Tania Bruguera Exhibition in Chile Becomes Ensnared in Battle Over Former President’s Legacy
The Salvador Allende Solidarity Museum (MSSA) in Santiago was always going to make the headlines this year, given that 2023 marks the 50th anniversary of Augusto Pinochet’s coup d’état in Chile. But so far, the museum has been in the news not because of its namesake mission, but because of controversy generated by one of its exhibitions.
The museum had initially scheduled an exhibition by the Cuban artist Tania Bruguera to open on September 8. Shortly after the event became known, however, several people, including the grandson of the deposed President of Chile, Salvador Allende, publicly decried Bruguera. These statements, in addition to threats received via Bruguera’s social media, moved the museum to delay the opening by a month, citing security reasons. The exhibition is now open—with some modifications.
After Bruguera’s show was announced, Pablo Sepúlveda Allende, grandson of President Salvador Allende, requested its cancellation by sending a letter to the museum and publishing an extensive tweet on his X account. He also began soliciting signatures on an open letter repudiating the show.
He wrote that he considered the exhibition a “grotesque provocation” and an “insolent insult.” Sepúlveda called Bruguera “an artist who only stands out because her staging is politically contrary to the Cuban Revolution, that same Revolution that both Allende and millions and millions of people in Cuba and around the world admire, defend and love.”
Sepúlveda went on to claim that the exhibition was especially offensive because it coincided with the anniversary of the assassination of Salvador Allende, “who died holding the rifle that his dear friend, Commander Fidel Castro, had given him.”

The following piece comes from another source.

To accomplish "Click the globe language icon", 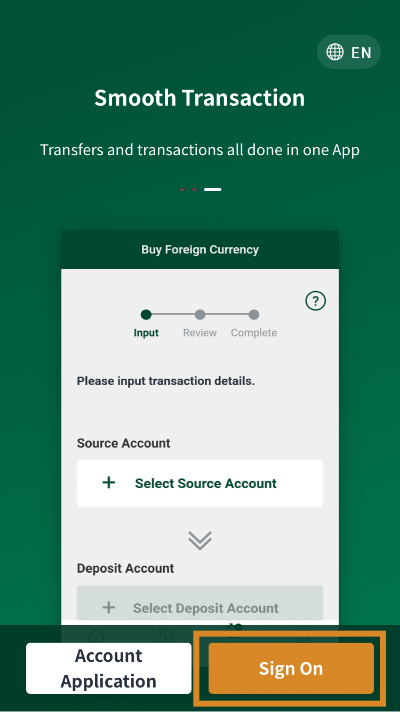I will pyautogui.click(x=335, y=52).
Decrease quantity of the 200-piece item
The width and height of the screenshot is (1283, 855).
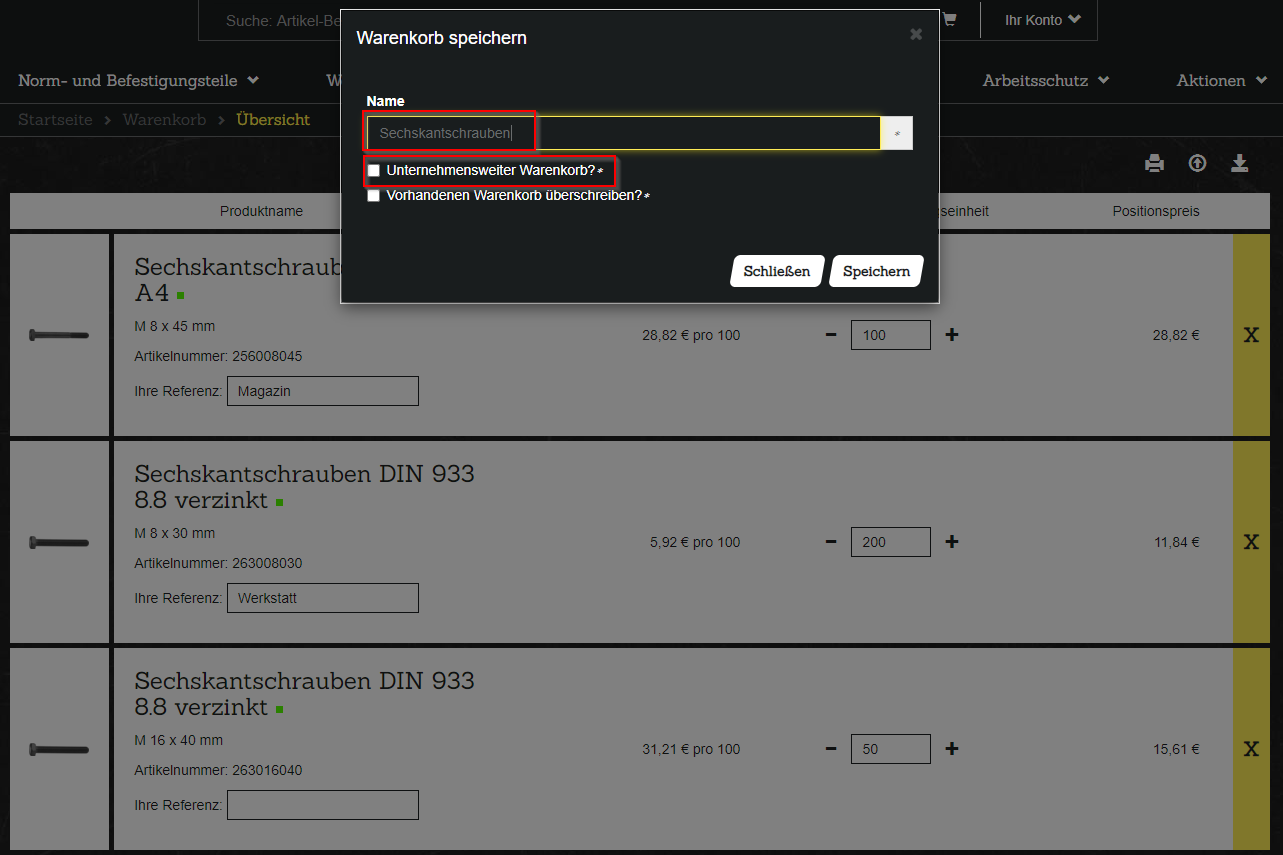point(831,542)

According to a press release from the museum, one of the central projects of the exhibition was suppressed.
Bruguera wanted to mark the houses nearby the museum that were detention and torture centers during the dictatorship with an “x” in front of each building. She told ARTnews, “Everything was going well and the community was involved in the process of even defining texts, colors, distribution, etc. Everything changed when the influence that the Cuban government still has on some political groups in Chile became evident.”
“The tentacles of Cuban repressors and censors reach very far,” she continued. “When this happened, all the memories of the interrogations, torture, and censorship that I had suffered in Cuba were immediately activated in me.”

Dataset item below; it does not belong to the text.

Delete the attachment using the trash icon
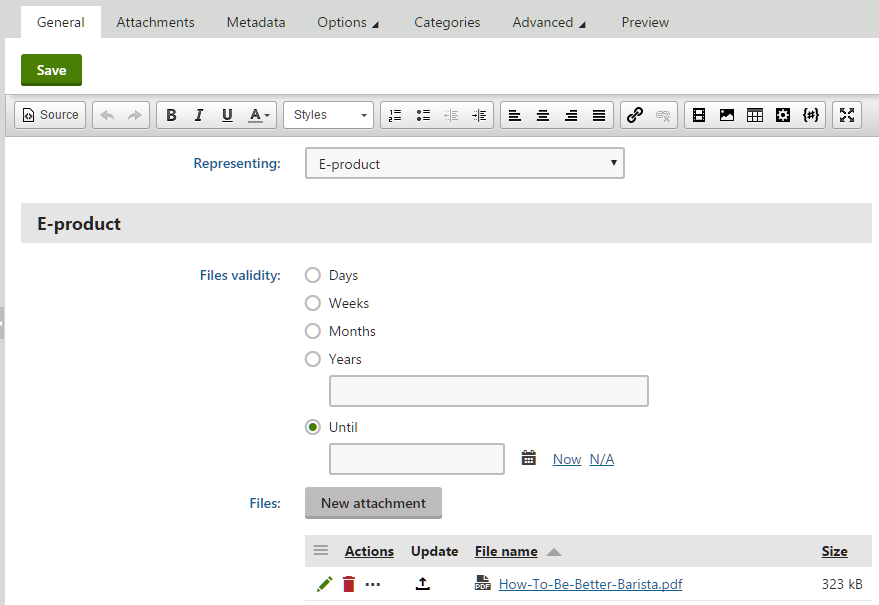The width and height of the screenshot is (879, 605). [347, 583]
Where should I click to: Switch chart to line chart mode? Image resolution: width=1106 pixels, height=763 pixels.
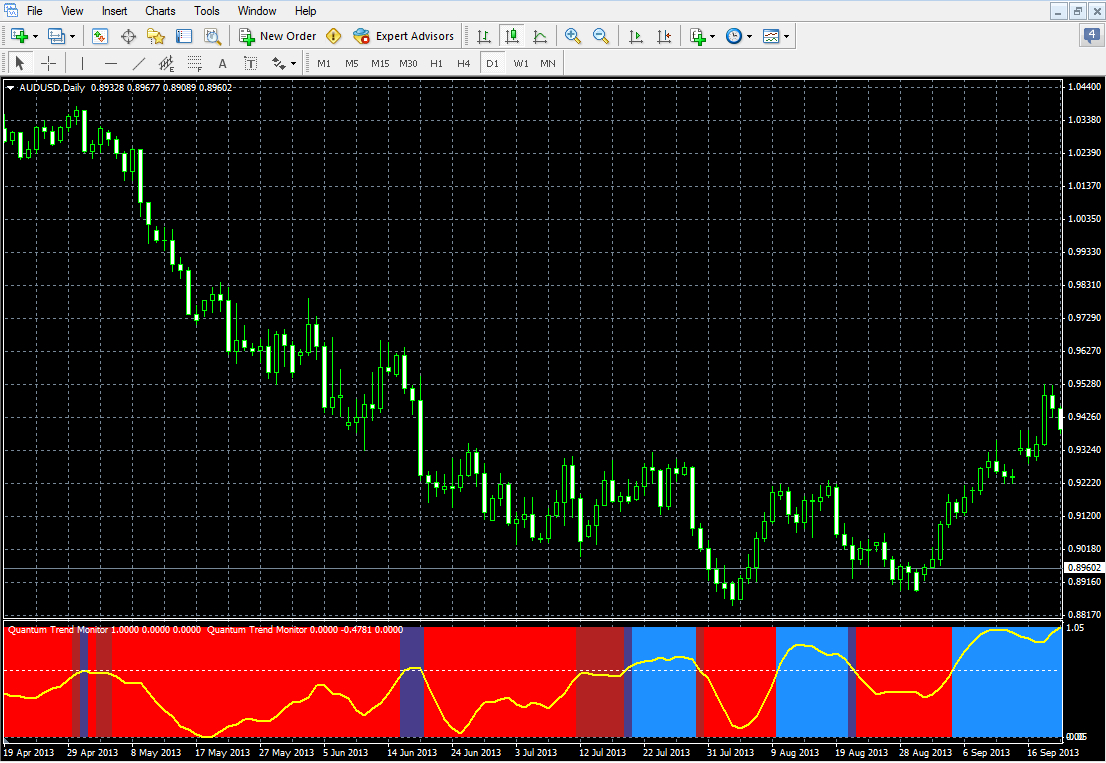point(540,36)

The announcement of her exhibition in Chile has also received opposition from the journal of the Communist Party of Chile, which published an article stating that the artist traveled to the country “seeking support in Chile for anti-Cuban positions and contrary to the Revolution and demanding the end of the island regime.”
The mayor of a commune in Santiago de Chile, Daniel Jadue, described Bruguera as a “North American agent disguised as an artist.” Activist Víctor Hugo Robles published an article titled “Tania Bruguera non grata,” in which he states that the artist “mobilizes money and multinational support for the Cuban opposition and travels the world promoting “democracy in Cuba.”

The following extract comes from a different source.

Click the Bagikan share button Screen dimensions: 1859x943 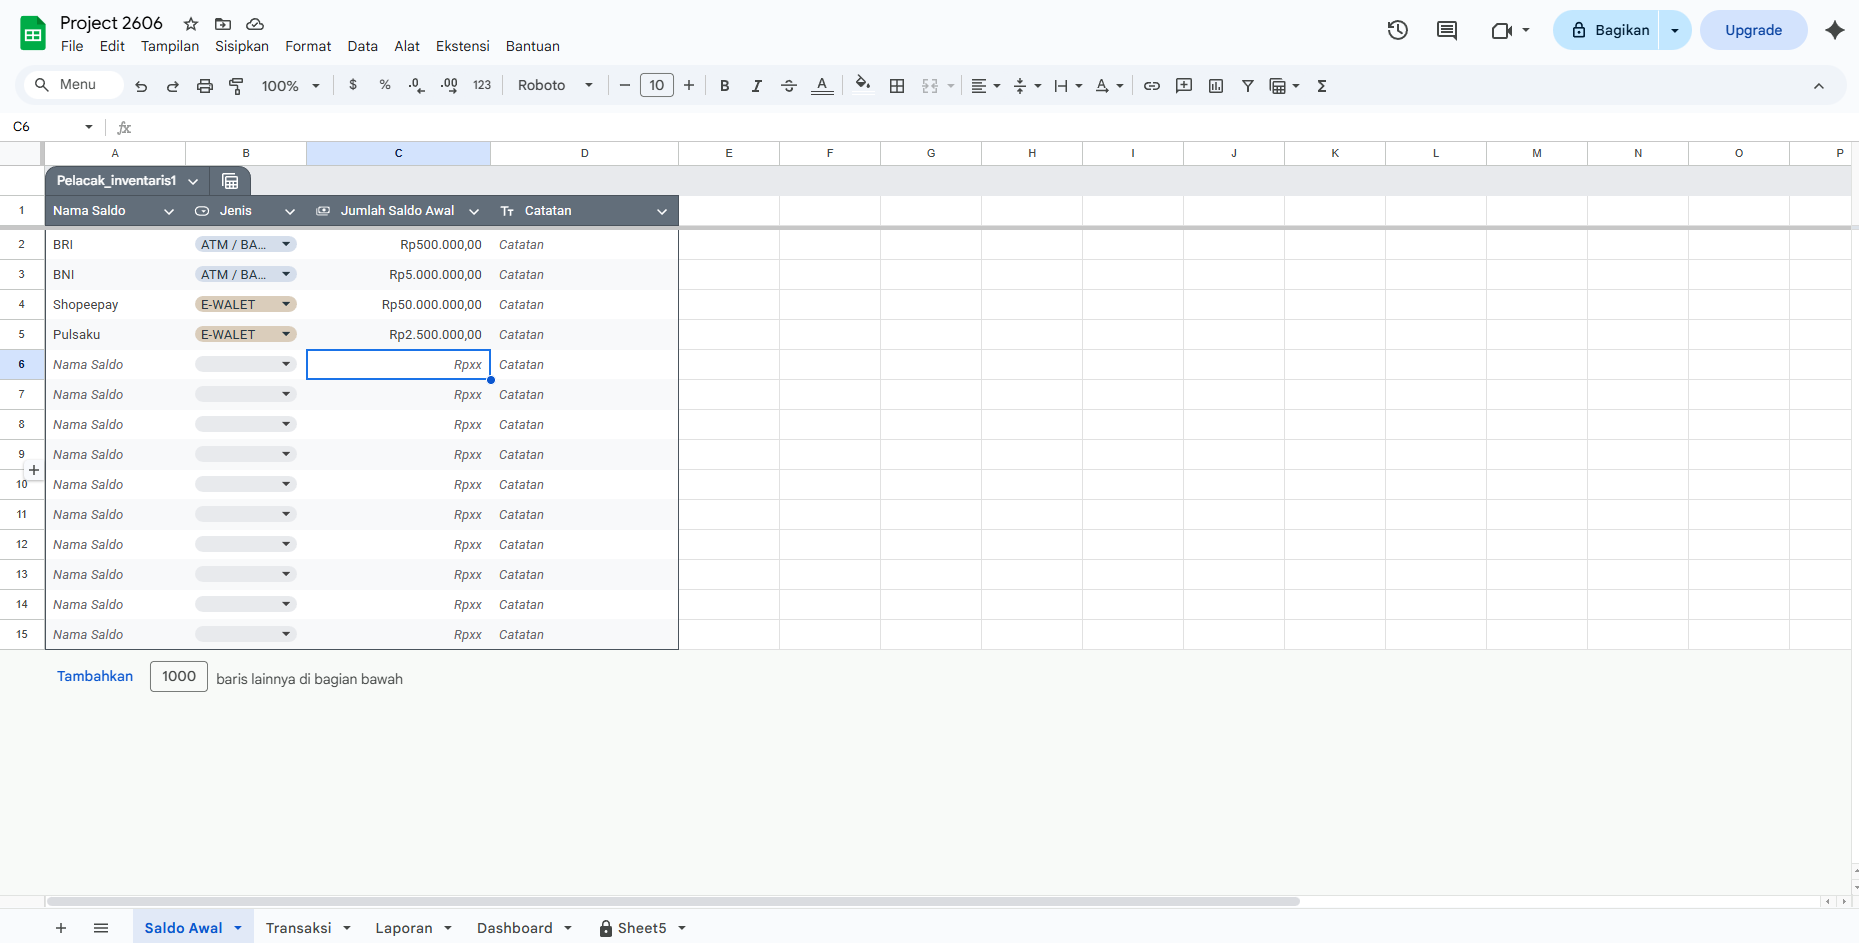coord(1608,30)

The director of MSSA, Claudia Zaldívar, has described the words of Sepúlveda Allende as an attempt at “cancelation.” In an interview with ARTnews, Zaldivar said that “this attempt at canceling the show comes from a small group that considers Bruguera a dissident of the current Cuban government, transferring a local Cuban problem to Chile.” Additionally, she believes that the criticisms have nothing to do with Bruguera’s artistic proposal.
Bruguera, who came to Chile to prepare the show, told ARTnews that she decided to incorporate the criticism she has faced into the exhibition: “I decided to make transparent the entire process that the exhibition itself went through, the political tensions, censorship, and pressure. This is what I call Arte para un tiempo político determinado (Art for a given political time).”
The exhibition, titled “Magnitud 11.9,” is based on the artist’s previous research in Chile, and is intended to “delve deeper into the challenges of democracy,” per a description on the museum’s website.
In June of this year, Bruguera visited spaces of memory inherited from the Pinochet dictatorship, such as the former Villa Grimaldi detention and torture center, at Calle Londres 38; the memorial of the victims of the Degollados Case (a politically motivated series of murders of opposition figures that took place in during the dictatorship); and the Museum of Memory. She also held a meeting with the Association of Free Cubans in Chile.
The MSSA, which was founded during Allende’s presidency and was even personally inaugurated by him in 1972, is administered by a foundation made up of representatives from the Ministry of Education, the Ministry of Cultures, Arts and Heritage, and the Salvador Allende Foundation. This last institution, according to Zaldívar, had given its approval to Bruguera’s exhibition.
Bruguera, an artist well known for the political content of her works and art actions, has been arrested on several occasions during her stays in Cuba. On her social media accounts, she has consistently cried out against censorship and authoritarianism, and issued opinions in opposition to the policies of the Cuban state. She has also requested the release of political prisoners and called Cuban President Miguel Díaz-Canel a dictator. She usually posts with hashtags like #EnCubaHayUnaDictadura, #LibertadParaCuba, #CubaEstáSecuestrada and #SOSCuba (#InCubathereisadictatorship, #FreedomforCuba and #Cubaiskidnapped).